O Supremo Tribunal Federal (STF) marcou para 4 de março o julgamento que questiona a constitucionalidade da Lei 6.729/1979, conhecida como Lei Ferrari, que regula as relações comerciais entre montadoras e concessionárias de veículos no Brasil.
Vigente desde 1979, a lei estabelece regras para contratos de concessão entre fabricantes de veículos e suas redes de concessionárias. Entre outras normas, ela dispõe sobre exclusividades territoriais, limites de vendas e exigências de estoque e fidelização.
A ação questiona dispositivos da lei que, segundo seus autores, restringem a livre iniciativa, a concorrência e dificultam a atuação de órgãos como o Conselho Administrativo de Defesa Econômica (Cade) no mercado automotivo.
O processo foi baseado em uma nota técnica produzida pelo próprio Cade em setembro de 2022. Em suma, ela alega inconstitucionalidade no texto.
“A Lei representa uma intervenção direta indevida do Estado na economia, gerando limitações à liberdade de empresas e consumidores. Pode ser usada como justificativa legal para práticas abusivas relacionadas a restrições verticais nos mercados de distribuição de veículos, dificultando a ação da autoridade antitruste”, alegou o Cade, em 2022.

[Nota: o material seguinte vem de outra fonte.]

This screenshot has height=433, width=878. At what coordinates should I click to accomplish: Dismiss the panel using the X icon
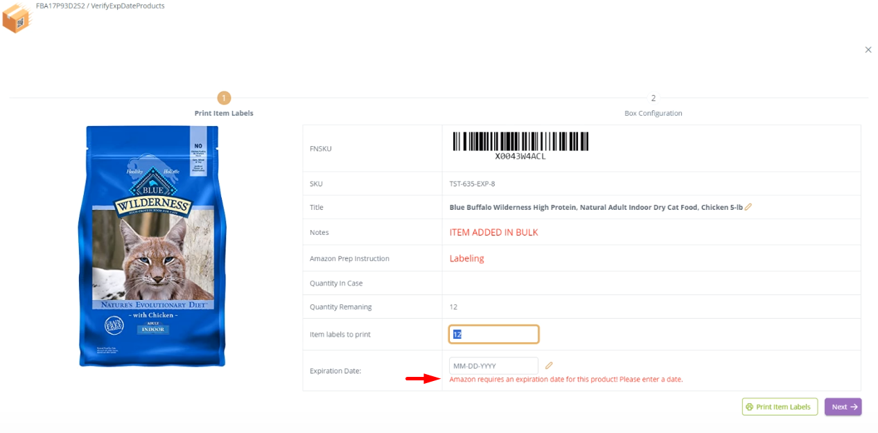[x=868, y=50]
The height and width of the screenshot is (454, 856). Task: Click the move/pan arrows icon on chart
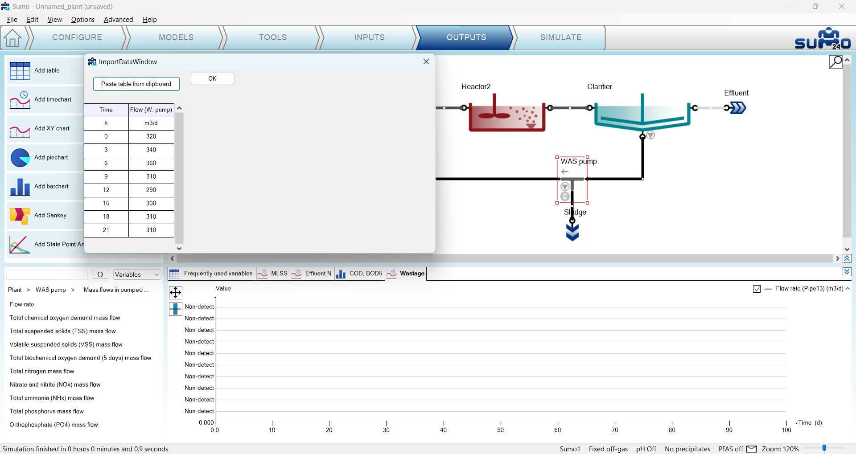[176, 292]
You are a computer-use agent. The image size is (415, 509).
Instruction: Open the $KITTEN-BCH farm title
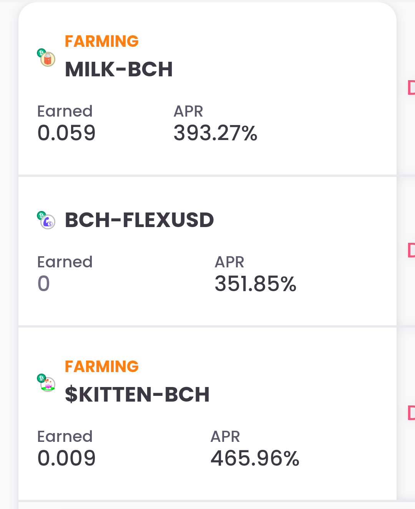pos(137,394)
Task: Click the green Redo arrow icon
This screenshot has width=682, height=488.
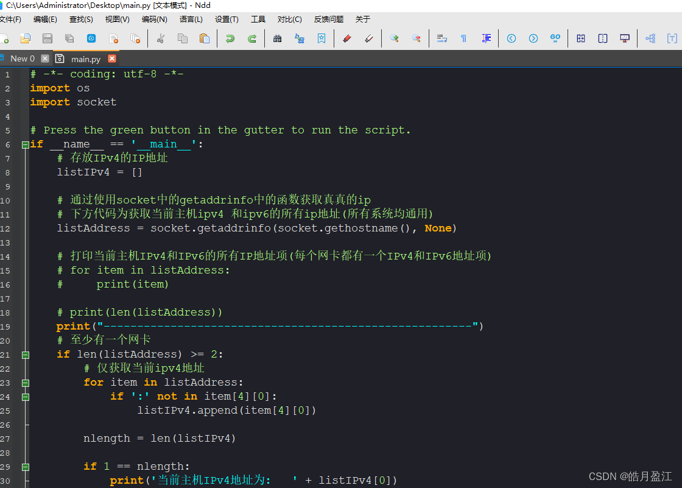Action: [x=252, y=38]
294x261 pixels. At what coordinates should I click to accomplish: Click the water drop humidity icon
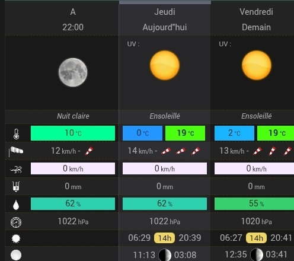16,205
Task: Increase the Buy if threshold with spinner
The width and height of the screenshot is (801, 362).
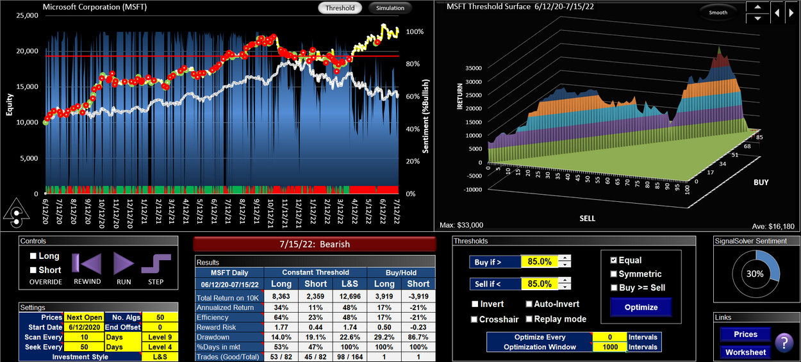Action: click(x=564, y=258)
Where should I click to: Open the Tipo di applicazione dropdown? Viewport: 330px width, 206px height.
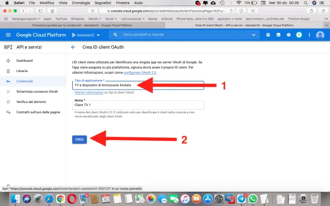coord(138,85)
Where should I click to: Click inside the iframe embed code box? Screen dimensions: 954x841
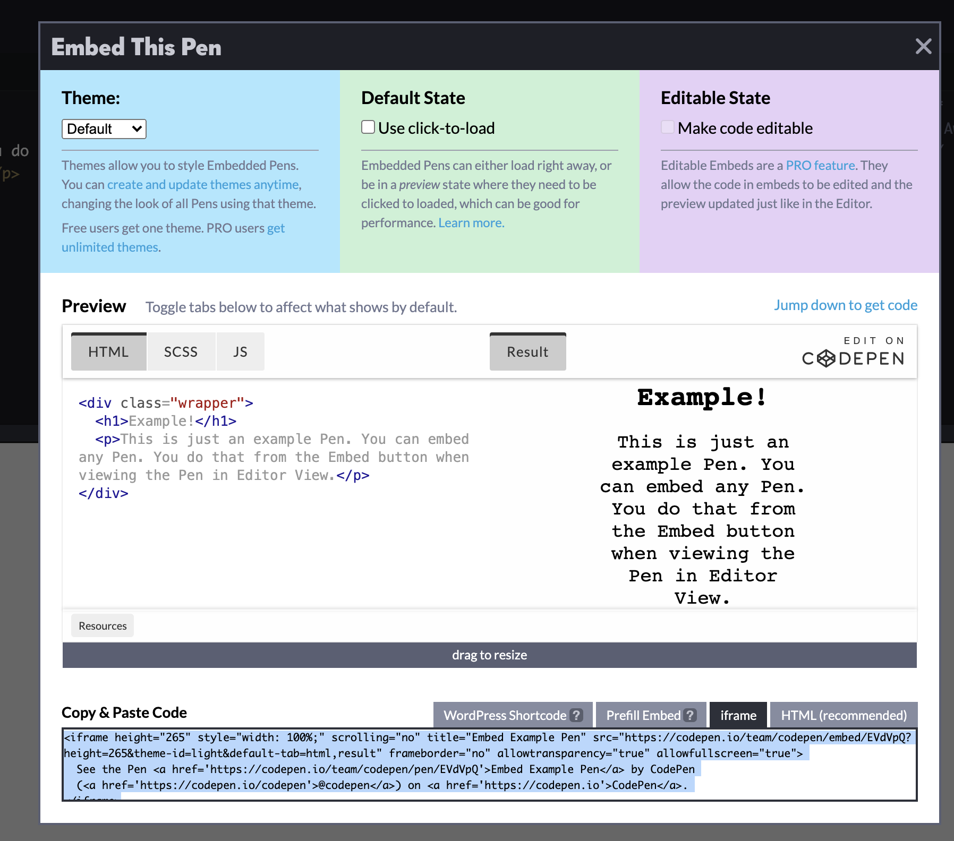pyautogui.click(x=489, y=765)
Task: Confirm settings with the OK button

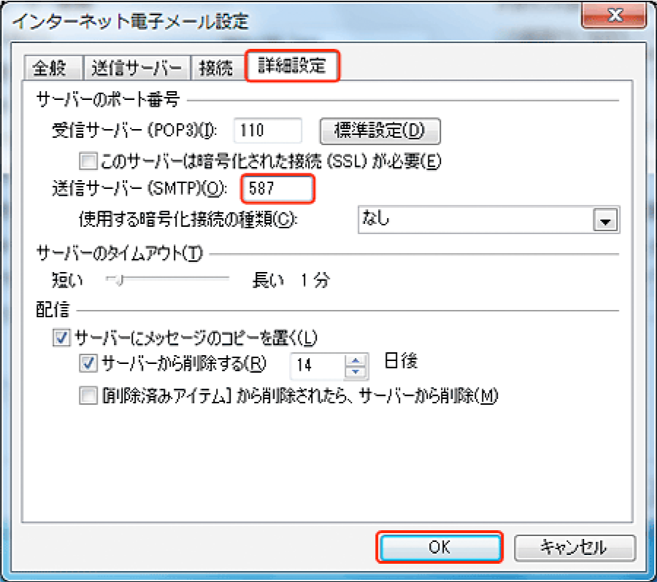Action: pyautogui.click(x=439, y=547)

A lei, de autoria do então deputado Renato Ferrari, tinha por objetivo regular um mercado em expansão dentro de um contexto social e econômico que levava a um desequilíbrio de poder entre fabricantes e concessionárias. Porém, ela é mais antiga que a Constituição de 1988 e surgiu em um período de maior intervenção estatal.
Pontos
Dentre os principais pontos, ela preserva exclusividade e territorialidade (a concessionária é autorizada a vender veículos de uma marca específica, dentro de região geográfica demarcada, evitando que lojas de uma mesma marca concorram entre si); fidelidade de componentes (estabelece um índice de fidelidade, em que o concessionário deve comprar peças preferencialmente da montadora); assistência técnica e garantia (obriga as concessionárias a prestar serviços de assistência, garantia e revisão); venda direta (limita a venda de veículos novos à concessionária, proibindo a revenda por terceiros); igualdade de condições (a montadora deve garantir preços e condições de iguais para todas as concessionárias da rede).
Críticos da lei afirmam que, no cenário atual, ela cria barreiras à concorrência e impede formas mais flexíveis de venda.
Por outro lado, entidades do setor automotivo como a Anfavea e a Fenabrave defendem que a lei é necessária para garantir segurança jurídica e equilíbrio nas relações comerciais, além de assegurar serviços e assistência técnica espalhados por todo o País.